Changes in deposits to and releases from Spread Accounts are affected by the
relative size, seasoning and performance of the various pools of sold Contracts
that make up the Company's Servicing Portfolio.

         Beginning in June 1998, the Company's liquidity was adversely affected
by the absence of releases from Spread Accounts. Such releases did not occur
because a number of the Trusts had incurred cumulative net losses as a
percentage of the original Contract balance or average delinquency ratios in
excess of the predetermined levels specified in the respective Servicing
Agreements. Accordingly, pursuant to the Servicing Agreements, the specified
levels applicable to the Company's Spread Accounts were increased in most cases
to an unlimited amount. Due to cross collateralization provisions of the
Servicing Agreements, the specified levels have been increased on 16 of the
Company's 18 remaining Trusts. Until the November 1999 effectiveness of an
amendment to the Servicing Agreement, described below, no material releases from
any of the Spread Accounts were available to the Company. Upon effectiveness of
that amendment, the requisite Spread Account levels in general have been set at
21% of the outstanding principal balance of the Certificates issued by the
related Trusts. (Higher percentages are applicable to those Trusts that have
amortized to the point that "floor" or minimum levels of credit enhancement are
applicable.)

         In addition to requiring higher Spread Account levels, the Servicing
Agreements provide the Certificate Insurer with certain other rights and
remedies, some of which have been waived on a recurring basis by the Certificate
Insurer with respect to all of the Trusts. Increased specified levels for the
Spread Accounts have been in effect from time to time in the past. As a result
of the increased Spread Account specified levels and cross collateralization
provisions, excess cash flows that would otherwise have been released to the
Company instead were retained in the Spread Accounts to bring the balance of
those Spread Accounts up to higher levels. As a result of the increased
specified levels applicable to the Spread Accounts, approximately $30.4 million
of cash that would otherwise have been available to the Company had been delayed
and retained in the Spread Accounts as of March 31, 2000. A portion of such cash
was subsequently released to the Company as discussed below.

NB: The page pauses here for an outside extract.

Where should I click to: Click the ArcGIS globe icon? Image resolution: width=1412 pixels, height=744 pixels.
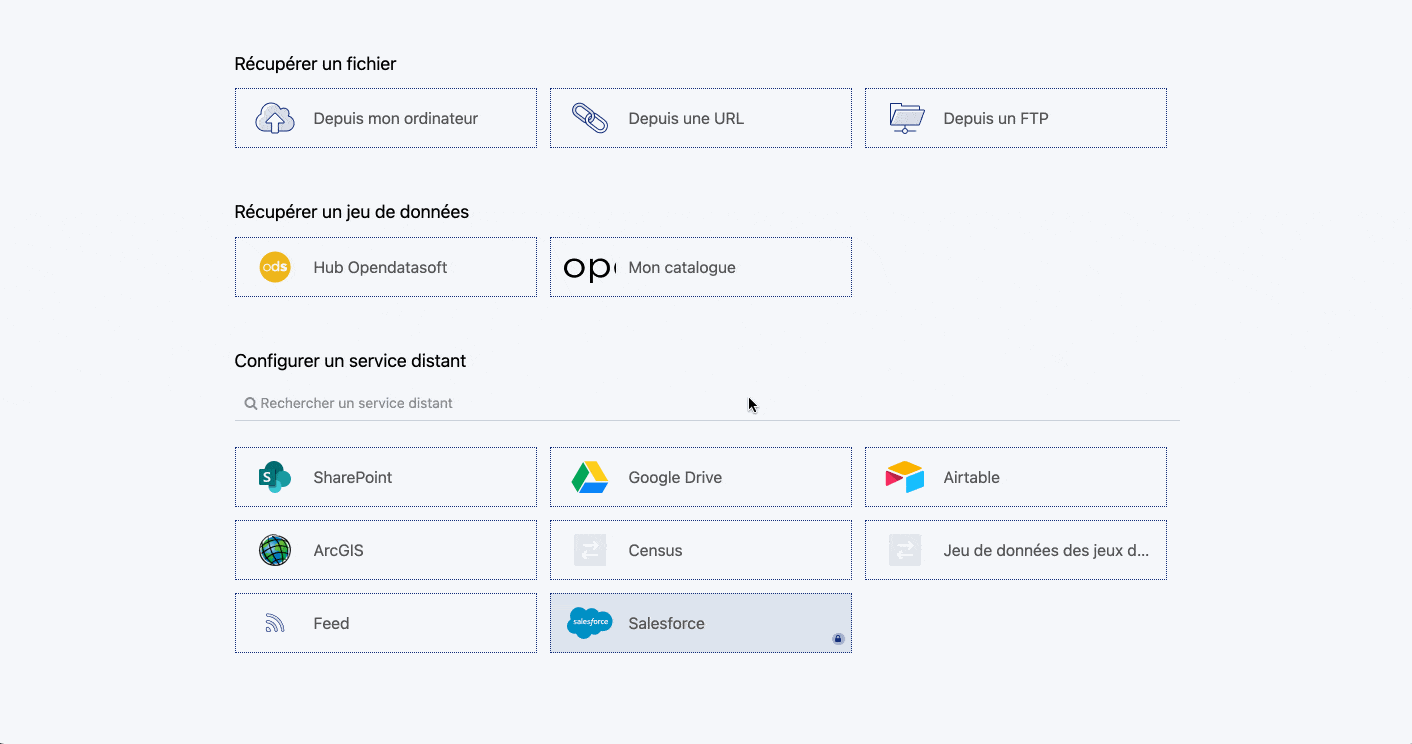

                                       17
<PAGE>

         The acquisition of Contracts for subsequent sale in securitization
transactions, and the need to fund Spread Accounts when those transactions take
place, results in a continuing need for capital. The amount of capital required
is most heavily dependent on the rate of the Company's Contract purchases (other
than flow purchases), the required level of initial credit enhancement in
securitizations, and the extent to which the Spread Accounts either release cash
to the Company or capture cash from collections on sold Contracts. As noted
above, the absence of any significant releases of cash from Spread Accounts
since June 1998 had materially impaired the Company's ability to meet such
capital requirements. To reduce its capital requirements and to meet those
requirements, the Company in November 1998 began to implement a three-part plan:
the plan includes (i) issuance of debt and equity securities, (ii) agreements
with the Certificate Insurer to reduce the level of initial Spread Account
deposits, and to reduce the maximum levels of the Spread Accounts, and (iii) a
reduction in the rate of Contract purchases.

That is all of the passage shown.